The project, which is slated to receive $30,000, will result in the translation and publication of five works of literature from around the world. It is one of more than 1,200 projects across the United States that was selected to receive this first round of fiscal year 2022 funding in the NEA’s Grants for Arts Projects category.

“The National Endowment for the Arts is proud to support arts projects like this one from Open Letter Books that help support the community’s creative economy,” says NEA Acting Chair Ann Eilers. “Open Letter in Rochester, New York, is among the arts organizations nationwide that are using the arts as a source of strength, a path to well-being, and providing access and opportunity for people to connect and find joy through the arts.”

“The value of the NEA and these grants to publishers cannot be overstated,” says Open Letter publisher Chad Post. “Without this support, so many voices from around the world would simply be unavailable to American readers. What the NEA allows Open Letter and similar organizations to do is to expand the literary horizons for readers, writers, and translators with these amazing books from all over the world.”

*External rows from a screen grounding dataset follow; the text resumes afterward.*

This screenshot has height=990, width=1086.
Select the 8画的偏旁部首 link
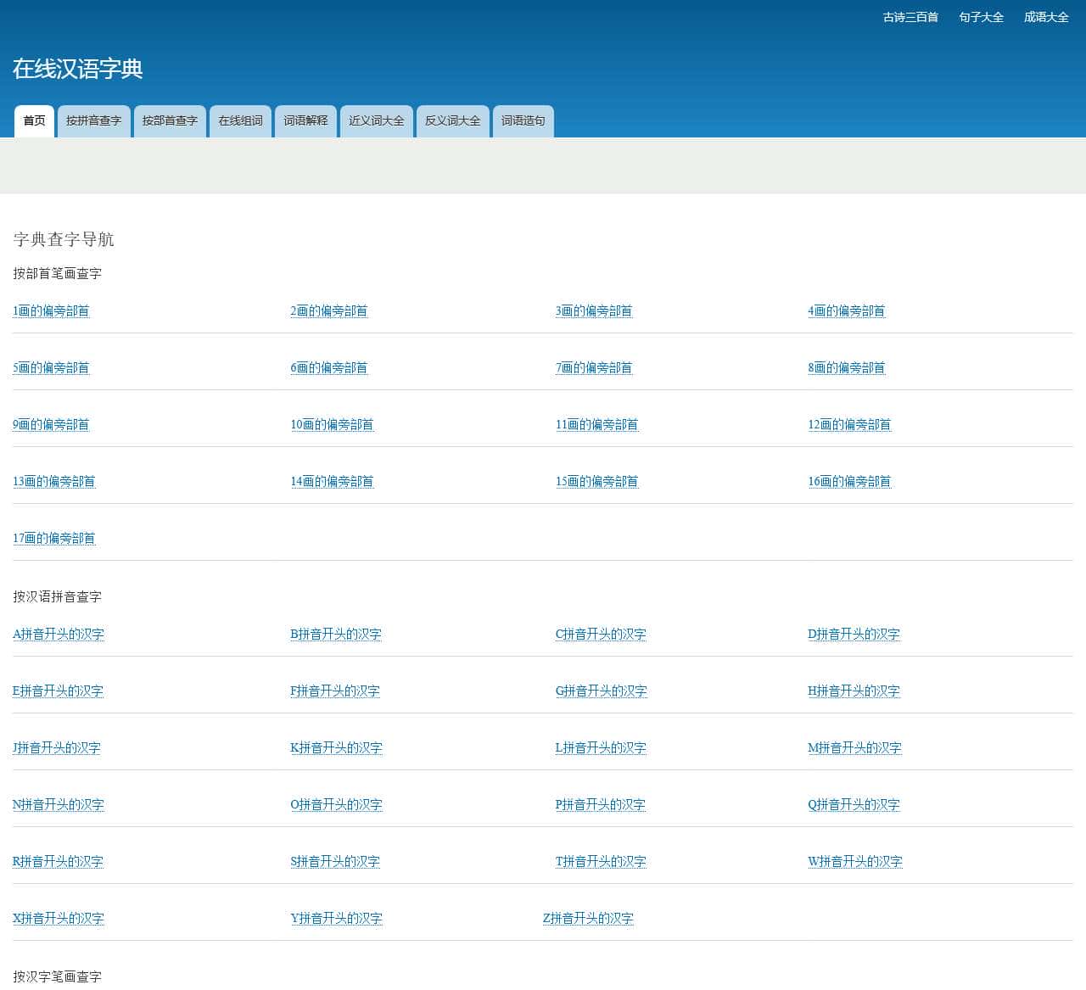coord(846,368)
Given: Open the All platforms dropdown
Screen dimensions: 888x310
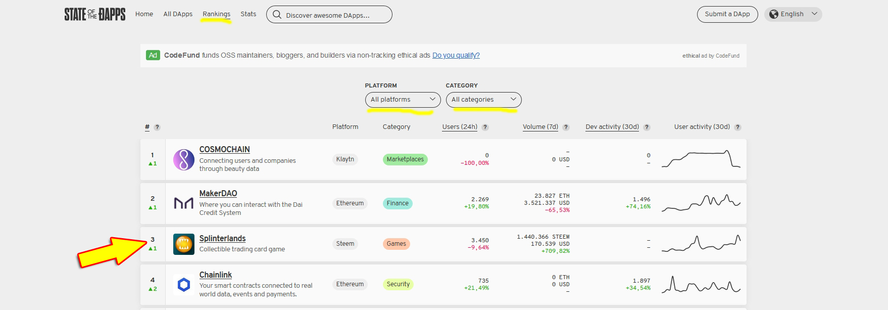Looking at the screenshot, I should click(x=402, y=100).
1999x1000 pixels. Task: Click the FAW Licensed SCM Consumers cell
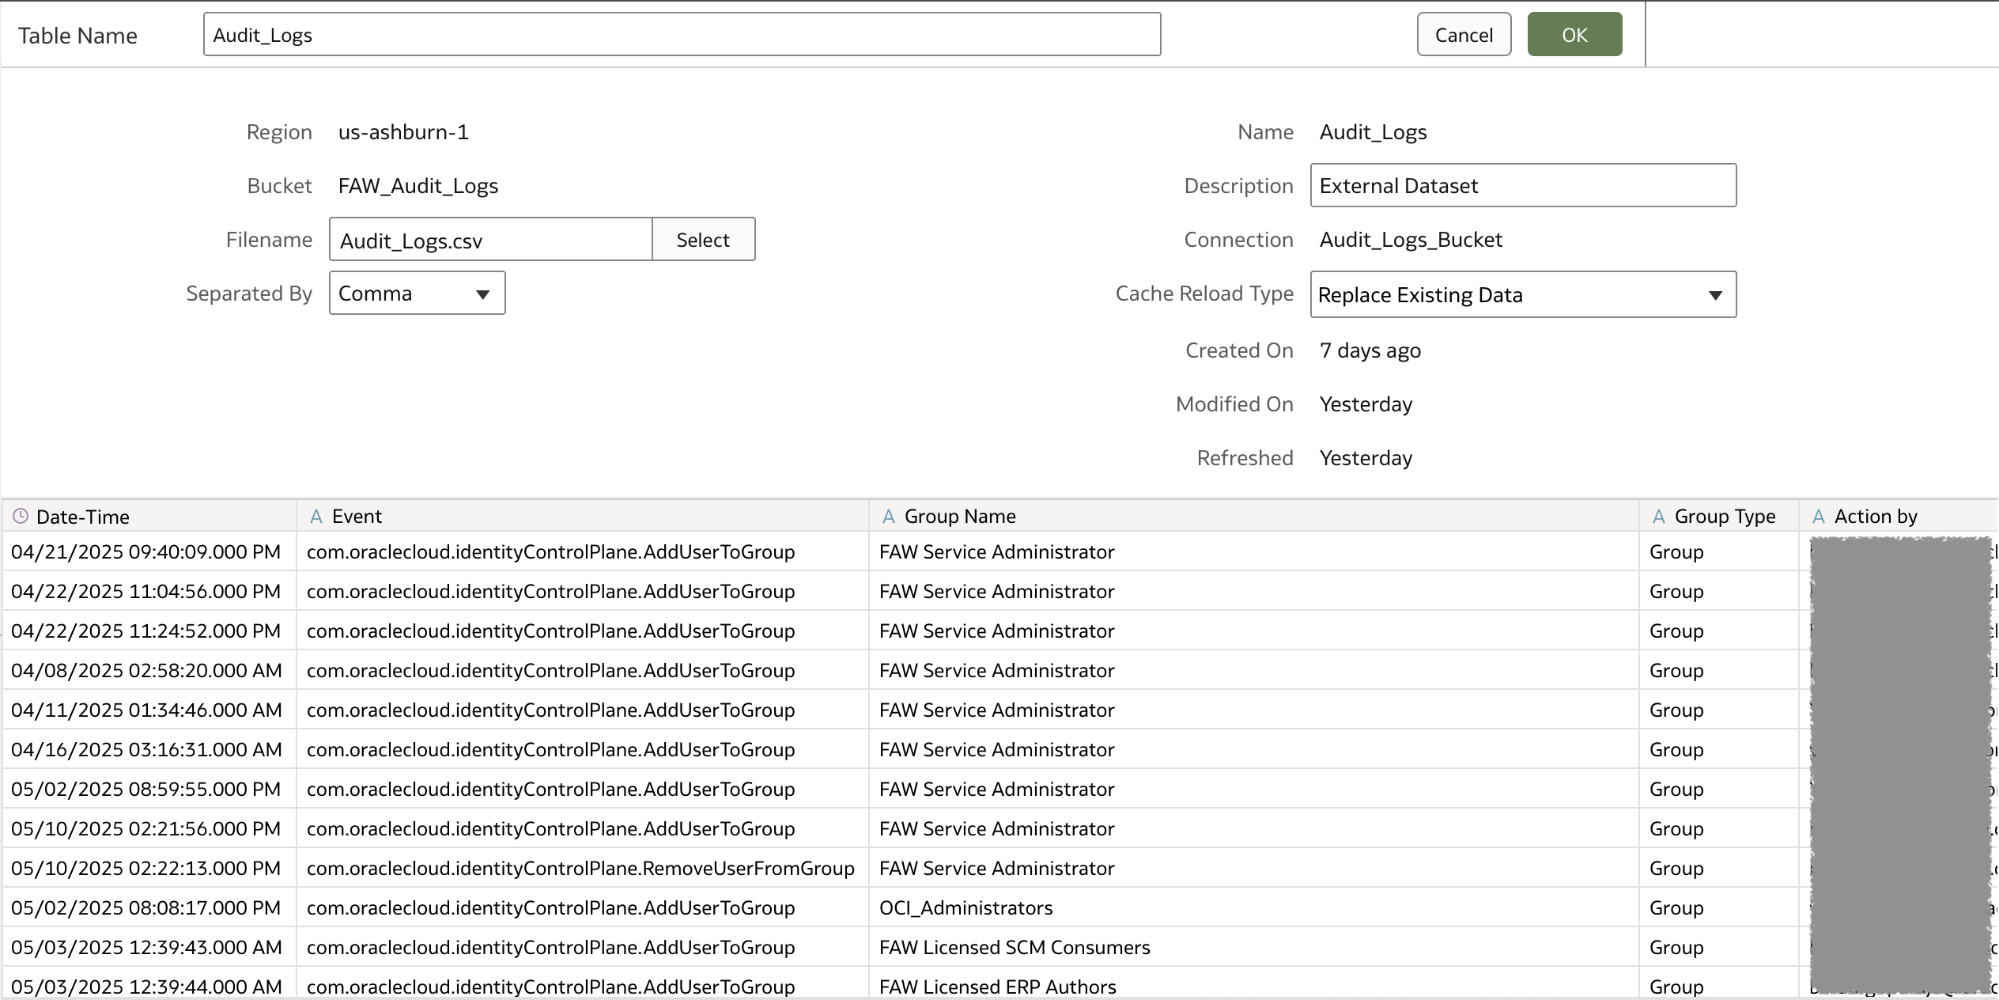[x=1015, y=947]
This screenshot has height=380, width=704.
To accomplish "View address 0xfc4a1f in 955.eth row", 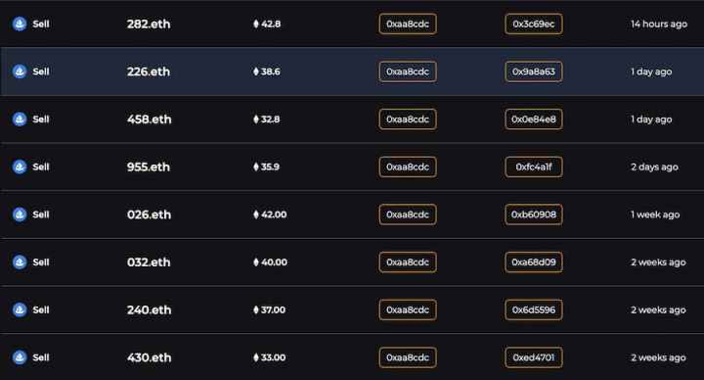I will click(534, 166).
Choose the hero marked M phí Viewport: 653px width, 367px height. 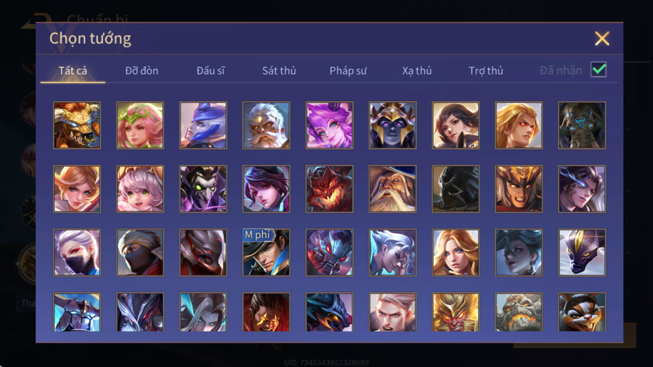tap(266, 253)
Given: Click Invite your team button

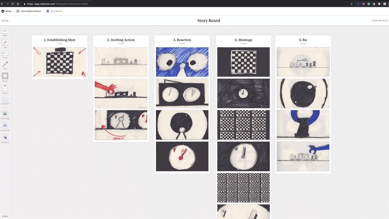Looking at the screenshot, I should pyautogui.click(x=380, y=20).
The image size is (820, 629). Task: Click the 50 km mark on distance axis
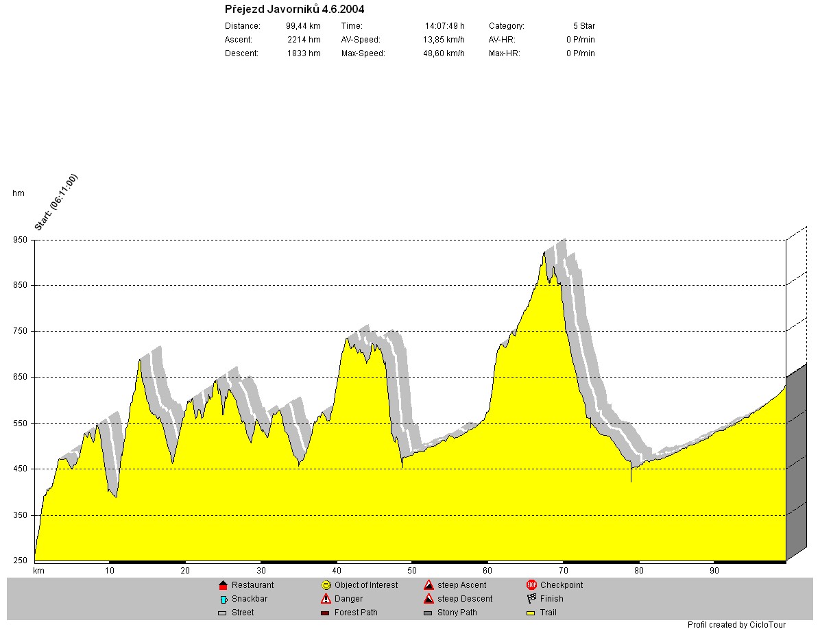[412, 570]
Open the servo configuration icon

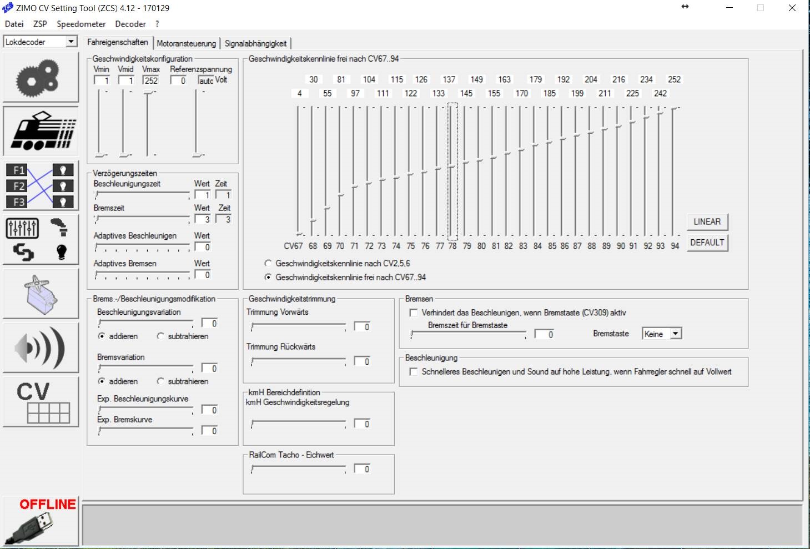pyautogui.click(x=41, y=294)
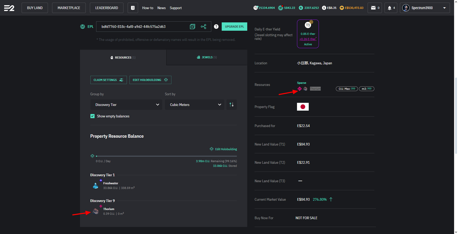
Task: Expand the Group by Discovery Tier dropdown
Action: (x=126, y=105)
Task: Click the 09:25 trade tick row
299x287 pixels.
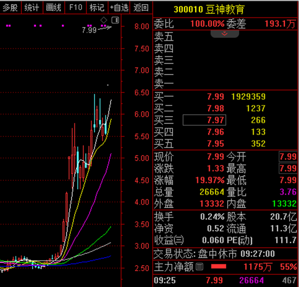Action: [225, 280]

Founded in 2008, Open Letter is one of only a handful of publishing houses in the US dedicated to increasing access to world literature in translation for English readers. The five books included in this year’s International Voices project are:

  • Mothers Don’t by Katixa Agirre, translated by Katie Whittemore (Basque Country, novel)
  • Left-Hand Parenthesis by Muriel Villanueva, translated by Megan Berkobien and María Cristina Hall (Catalonia, novel)
  • Good Men by Arnon Grunberg, translated by Sam Garrett (Netherlands, novel)
  • Roosters Crow, Dogs Cry by Wojciech Tochman, translated by Antonia Lloyd-Jones (Poland, reportage)
  • Natural Causes by Nina Lykke, translated by B. L. Crook (Norway, novel). 

The NEA also recommended that the University of Rochester receive $15,000 in Grants for Arts funding to support music; and that the Gateways Music Festival, held in collaboration with the Eastman School of Music, receive $20,000. According to the NEA, there may be a delay in the distribution of some grant awards since the federal government is operating under a continuing budget resolution, which is set to expire on February 18, 2022.

Established by Congress in 1965, the NEA is an independent federal agency that offers funding and support to give Americans the opportunity to participate in the arts, exercise their imaginations, and develop their creative capacities.